• **Exercise directions**
Give back only the lines in the records below from the one with "You are a computer-use agent. Image" to the one with "Click the Manage Views button", both inclusive, word for word.
"""
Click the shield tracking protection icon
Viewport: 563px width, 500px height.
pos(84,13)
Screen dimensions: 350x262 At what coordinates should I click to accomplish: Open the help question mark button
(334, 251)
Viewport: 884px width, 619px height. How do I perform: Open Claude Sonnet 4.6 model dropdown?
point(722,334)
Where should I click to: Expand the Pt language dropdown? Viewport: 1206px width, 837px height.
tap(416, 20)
"""
"""
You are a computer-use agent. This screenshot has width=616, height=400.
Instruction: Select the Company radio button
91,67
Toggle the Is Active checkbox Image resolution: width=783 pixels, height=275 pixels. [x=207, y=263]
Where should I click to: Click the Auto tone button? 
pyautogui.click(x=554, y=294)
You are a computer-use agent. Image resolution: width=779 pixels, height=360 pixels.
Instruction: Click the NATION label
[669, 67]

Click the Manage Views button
"""
"""
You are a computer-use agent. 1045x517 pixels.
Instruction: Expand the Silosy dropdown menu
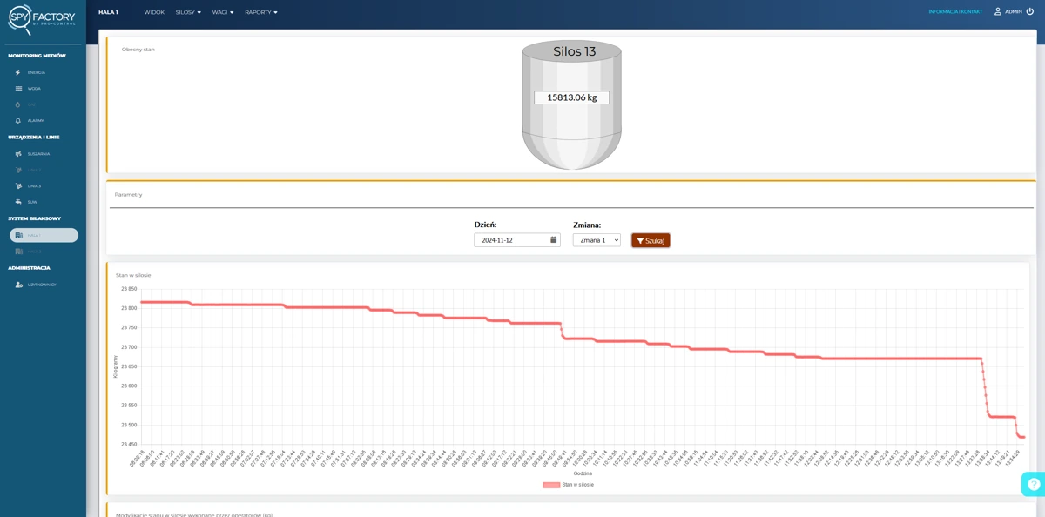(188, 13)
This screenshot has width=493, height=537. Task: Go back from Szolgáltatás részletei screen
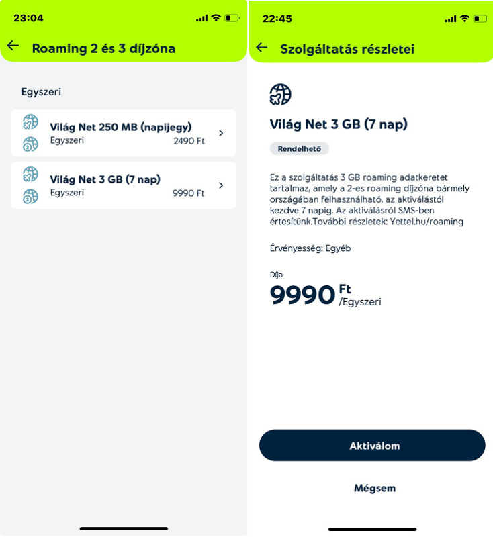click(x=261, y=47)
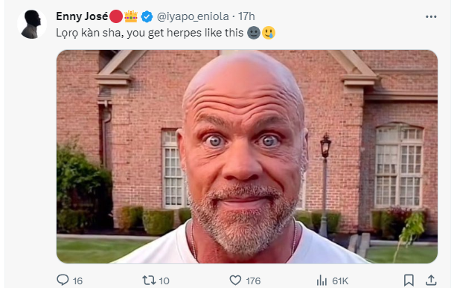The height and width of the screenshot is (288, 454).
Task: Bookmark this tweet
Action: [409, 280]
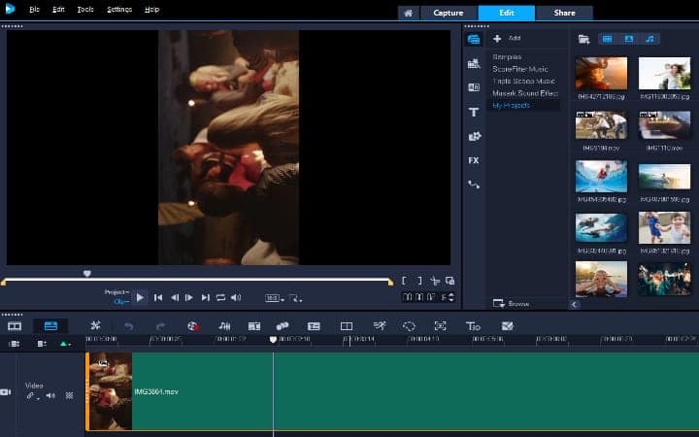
"""
• **Result of this exercise**
You are a computer-use agent. Image resolution: width=779 pixels, height=360 pixels.
Instruction: Click the NATION label
[669, 67]

Click the Manage Views button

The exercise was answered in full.